[Instructions for the task] Line by line, output everything from the one that contains "Image resolution: width=996" through the end of the material below, exactly as written and with no pictures.
*** Block opens ***
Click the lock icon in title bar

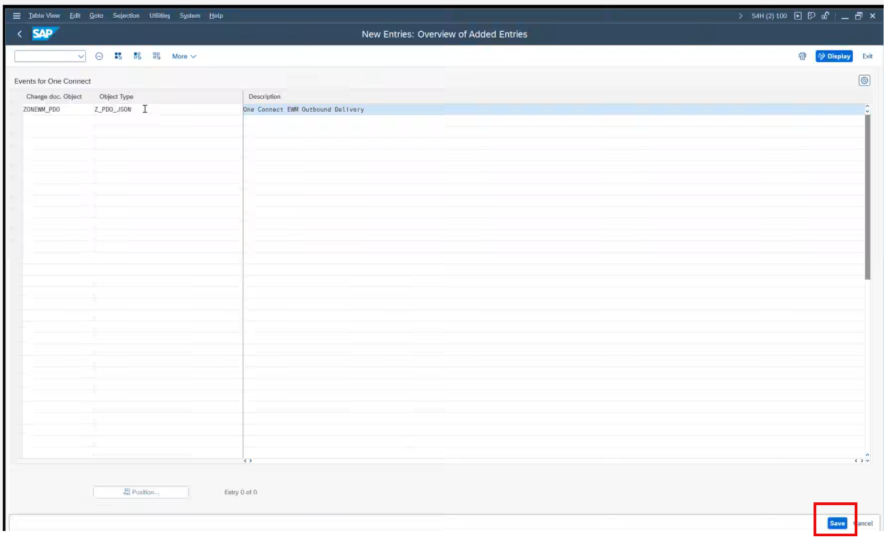[824, 16]
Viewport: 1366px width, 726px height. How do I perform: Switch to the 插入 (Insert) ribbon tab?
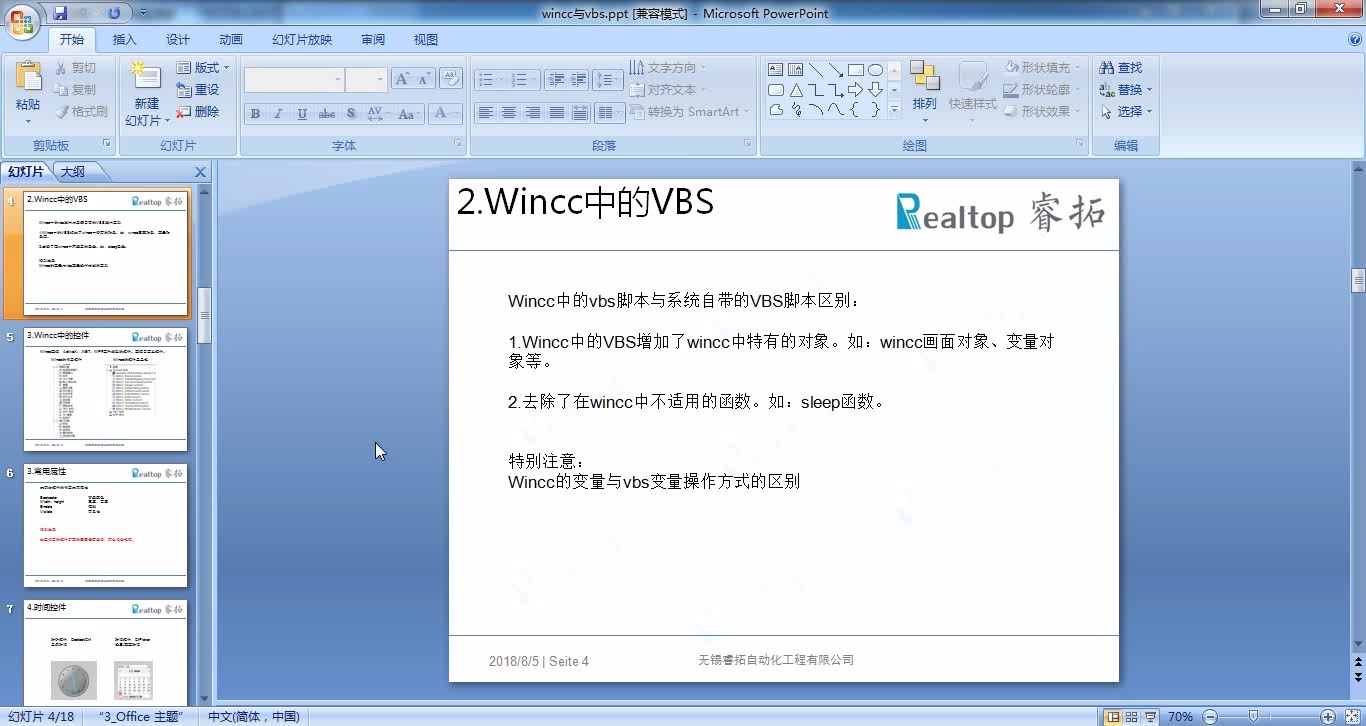pyautogui.click(x=124, y=40)
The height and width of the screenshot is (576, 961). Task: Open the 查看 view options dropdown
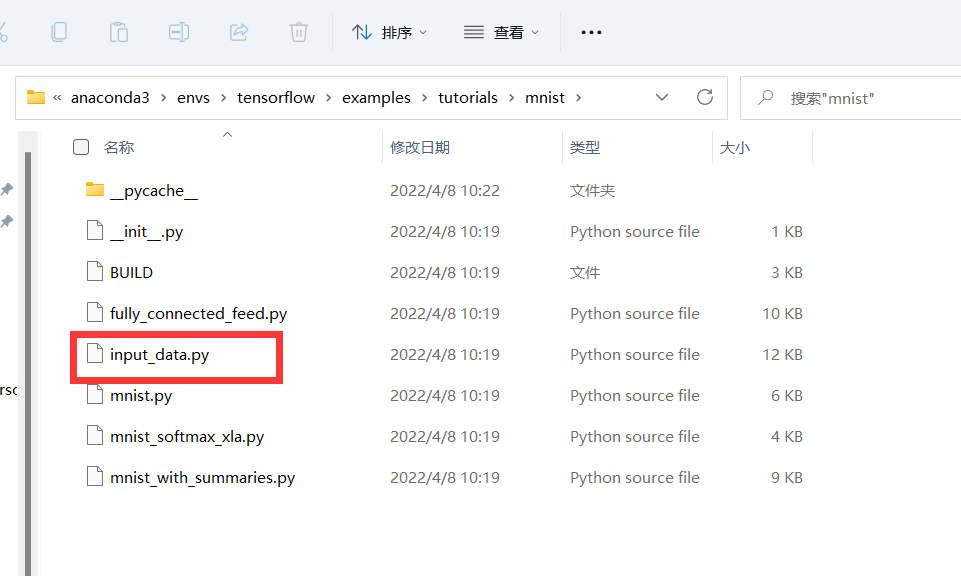tap(501, 31)
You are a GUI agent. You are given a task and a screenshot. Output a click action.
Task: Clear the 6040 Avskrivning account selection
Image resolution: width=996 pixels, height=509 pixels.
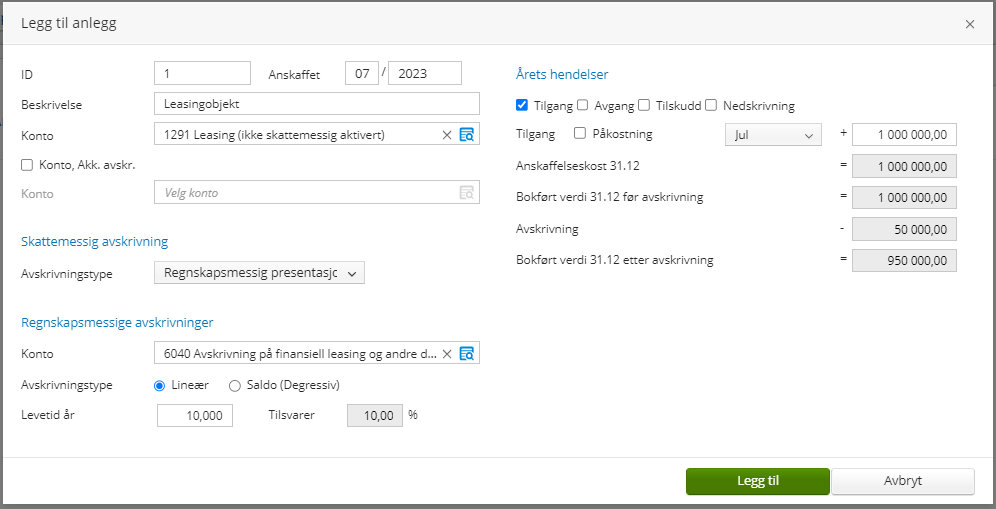[447, 354]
*** Block closes ***
[Solution to the exercise]
Image resolution: width=996 pixels, height=509 pixels.
[447, 354]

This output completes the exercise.